Free Ned, free Brodeur, free the free reading

The event at KGB Bar tonight was a reading hosted by YA author and general man-about-town Ned Vizzini. Jess expounded upon her nascent theory of nicemodernism, and a few other writers read, including one Nick Antosca and Ned himself. But winner of the One of These Things Is Not Like The Other Award of the evening was rebellious but honest-to-goodness New York City mayoral candidate Christopher X. Brodeur.

He didn’t so much read as spout and spew. He seemed to be going for the anything-for-a-laugh approach of highlighting his disgust with the current political system, lambasting Giuliani, the cops, Rikers Island, and “Lord Bloomberg,” then mixing it up with some silly “political” song titles and song lyrics – without the music. I wish I could remember half of what he said, but he was more about the delivery than the content.

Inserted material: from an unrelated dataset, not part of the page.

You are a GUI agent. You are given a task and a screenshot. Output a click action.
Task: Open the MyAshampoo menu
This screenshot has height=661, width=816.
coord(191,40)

Eventually, though, he devolved into a dubious comparison of how Rosa Parks was the ONLY black person who didn’t sit in the back of the bus and how NO Jews spoke out when they were being lined up to die in Nazi Germany… And before he could even get to his point (something about fighting for your rights), which turned out to be pretty paltry in comparison to things like the civil rights movement and the Holocaust, audience members started challenging him, yelling out to him that Rosa Parks was hardly alone in standing up to segregation and that no, there were many Jews who resisted during WWII and that whatever he was about to say couldn’t possibly be as important as those two historical moments.

And they were basically right, because he finally launched into how the MTA is maintaining a dangerous subway system because of all the dead ends and locked doors in the underground stations, and … and … aren’t all those stations going to be a death trap in the event of a dirty bomb attack, and … and … But someone suggested that the bomb would likely kill before anyone could find any exit, blocked or otherwise, and CXB and some buddy of his in the audience begged to differ.

Ned finally realized it was time to say goodbye to His Honor, Mayor Brodeur, to save him from himself and the audience’s wrath, and later, summed it up by saying something to the effect of: “Did you feel that tension in the room a moment ago? There are people who pay good money to feel the way you just did.”

A closely placed source – at least two degrees of separation from the horse’s mouth – had told me that Brodeur was planning on moving to L.A., which would probably put a crimp on his plans to be a mayor on this coast. I didn’t stick around to ask him if it was true.